There are over 100,000 people using Muse now, according to the founder Garten. It’s already being used in four languages and they’re in the process of translating it into Japanese. Clearly there isn’t a shortage of people who buy into the idea of tracking their meditations and setting themselves defined goals. It says a lot about us, this small grey headband that I discovered over Instagram.

I enjoyed the split seconds after the gong would sound on the app, the silence in the room and the feeling of the weight in my hands. Even just finding silence in a world of so much noise felt like a small victory.

There’s a middle ground, between the doomsayers and the evangelists. I think both sides under-estimate our inherent tendency towards laziness. The vast majority of people start a meditative practice and then give up. You become aware of the idea of the present moment, and you see all the ways our modern world rips it from you. You gain a bit of compassion and strengthen your ability to observe non-judgmentally. You try not to instrumentalise everything. You use your phone slightly less, let the sun kiss your cheeks more because you’re looking up and not down all the time. You see that you aren’t your emotions, at least, not always.

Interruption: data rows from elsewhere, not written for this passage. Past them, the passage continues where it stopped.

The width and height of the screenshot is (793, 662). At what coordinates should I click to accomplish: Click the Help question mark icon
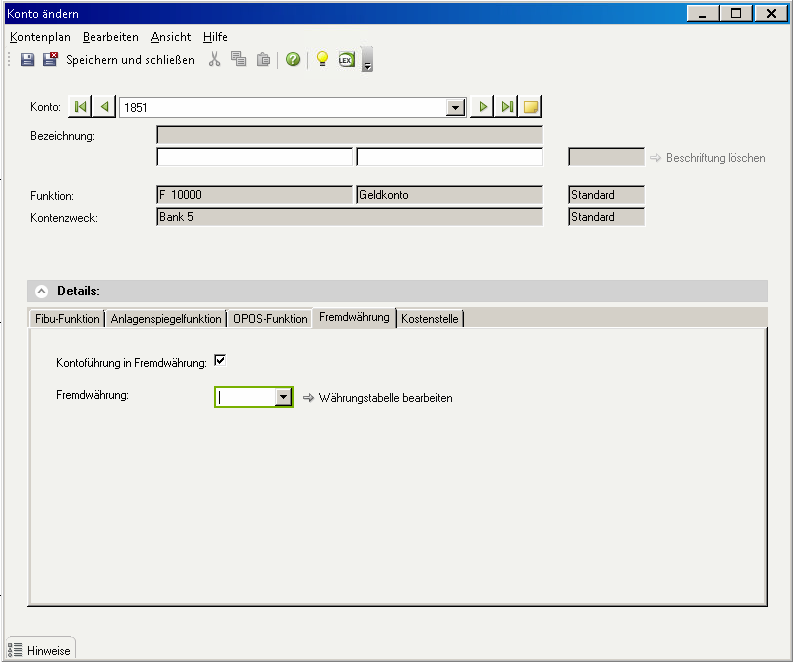(293, 60)
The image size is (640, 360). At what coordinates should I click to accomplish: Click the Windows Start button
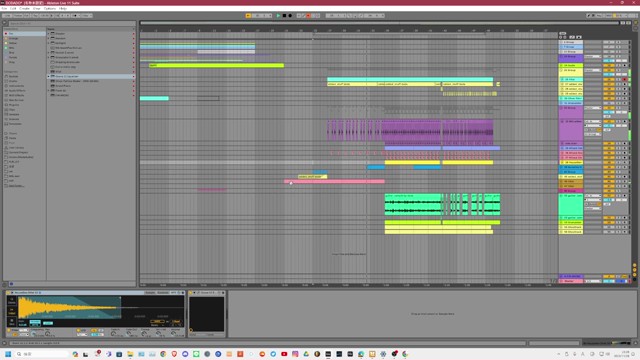(8, 354)
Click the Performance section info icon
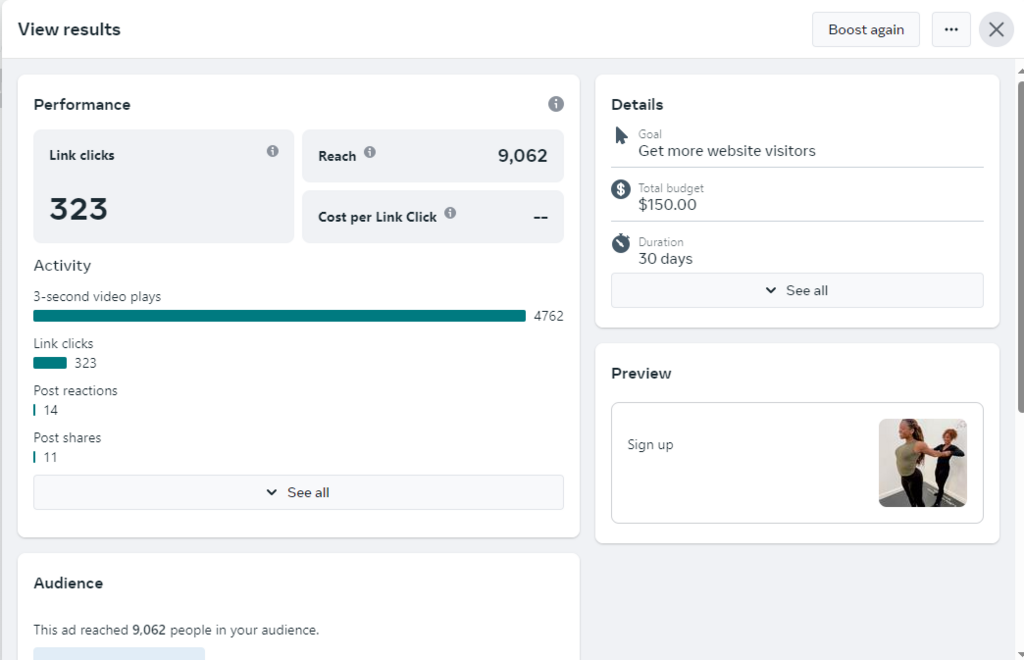Viewport: 1024px width, 660px height. click(556, 104)
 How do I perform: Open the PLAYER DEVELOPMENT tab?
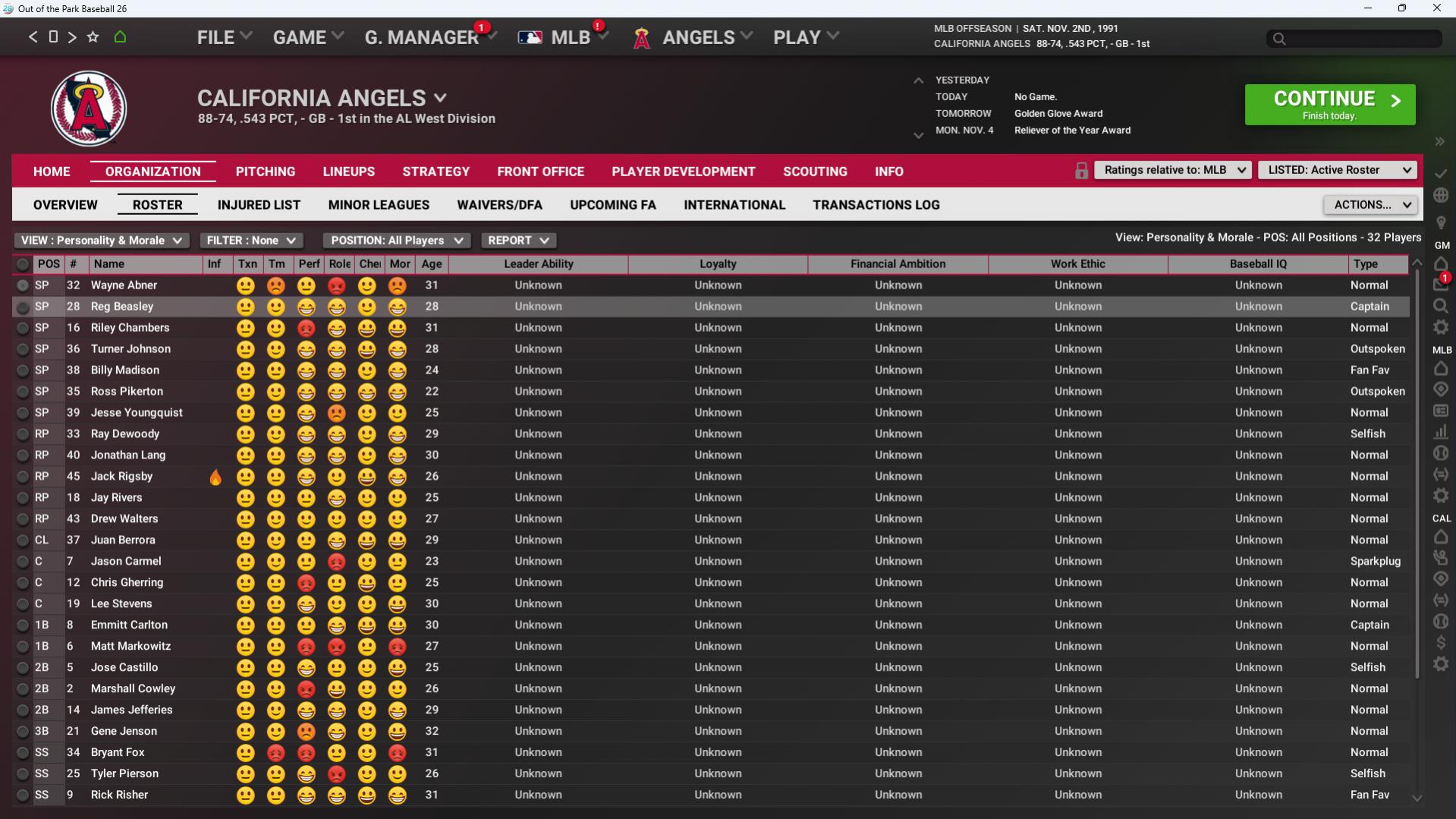coord(683,172)
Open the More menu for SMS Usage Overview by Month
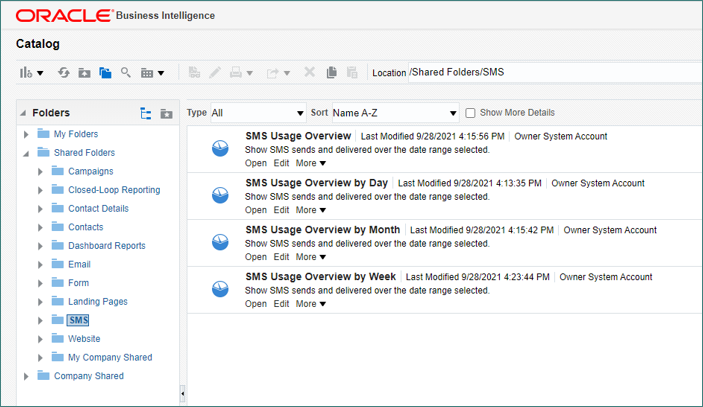 click(x=311, y=257)
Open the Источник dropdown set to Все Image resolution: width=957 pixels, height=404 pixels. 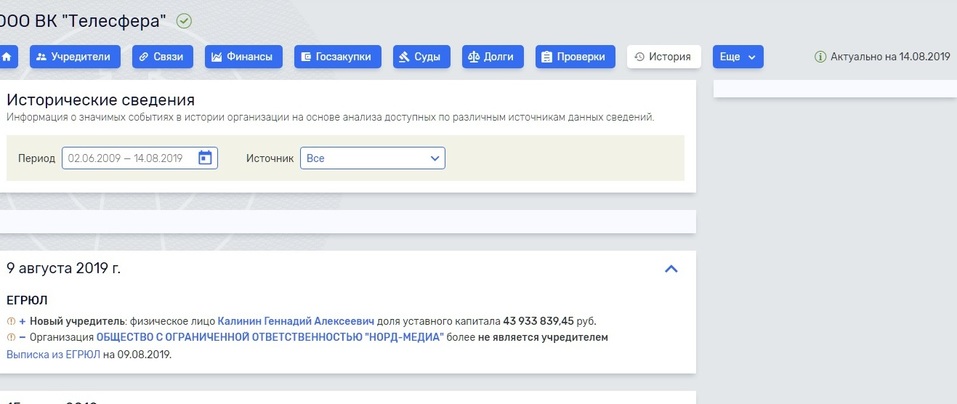point(372,158)
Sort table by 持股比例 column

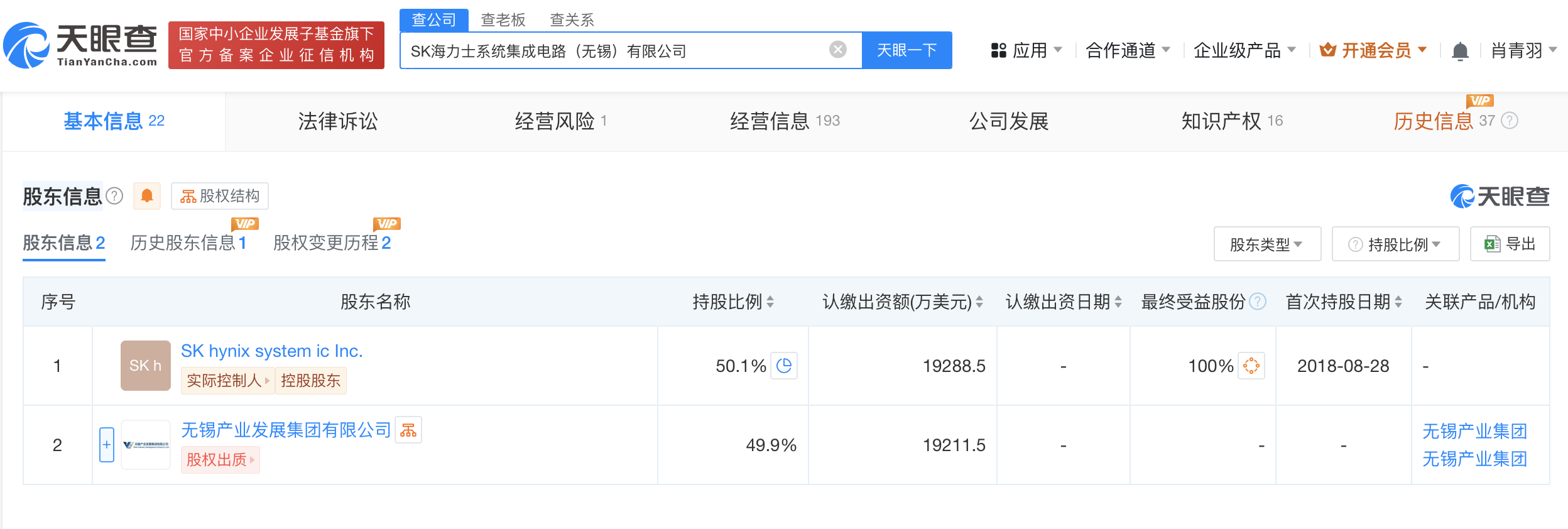point(770,302)
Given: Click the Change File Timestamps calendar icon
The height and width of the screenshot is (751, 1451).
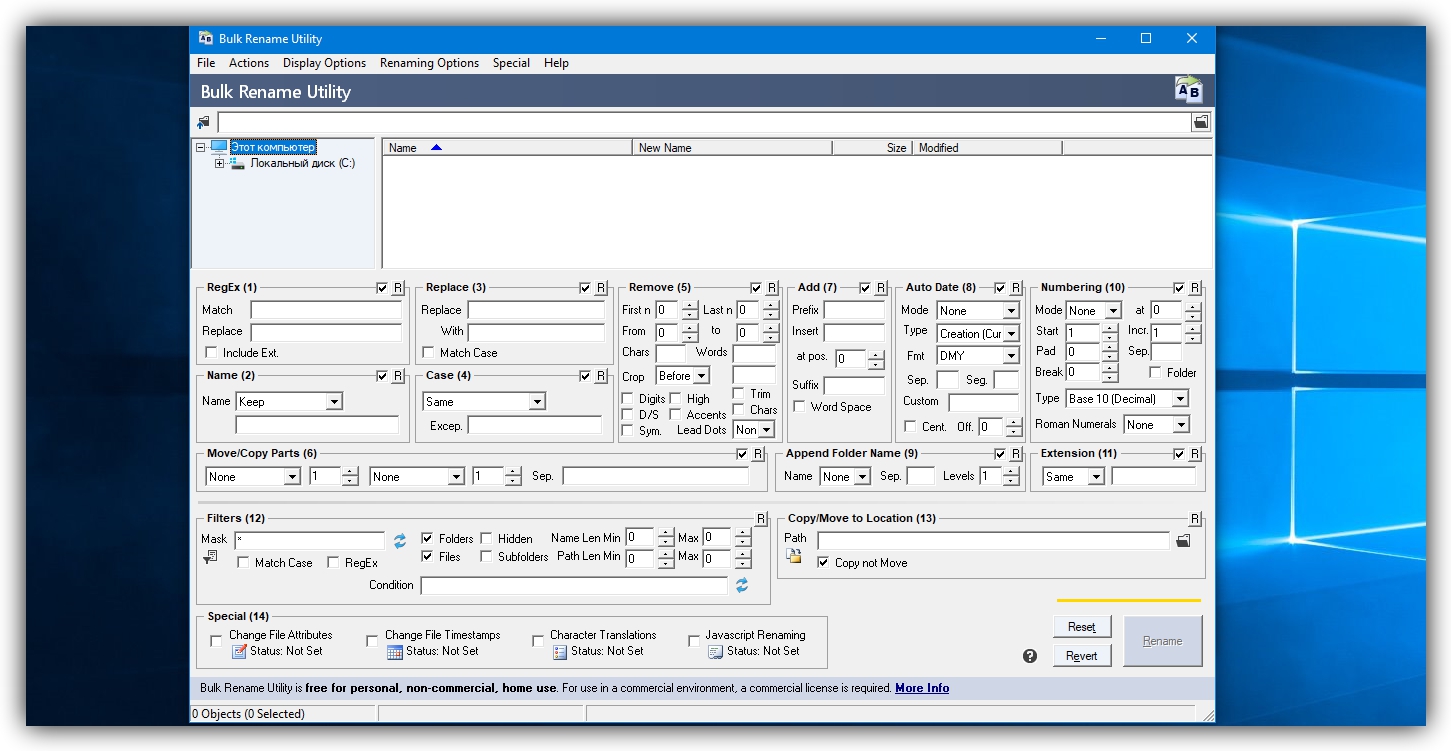Looking at the screenshot, I should click(395, 652).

It’s possible, I think, to see that mindfulness can be beautiful when it works for people and also to marvel that our economic system has conjured a four billion dollar industry out of our inherent ability for silent introspection. You can hold these two ideas simultaneously, allowing them to rest there on an outstretched palm, and not judge them. 

The world is infinitely complex. In the face of this complexity we are often rendered impotent and this is existentially devastating. This summer the Amazon burned, and hurricanes flattened the Bahamas. I turned on my meditation headset and closed my eyes. I listened to a rainforest, I heard winds.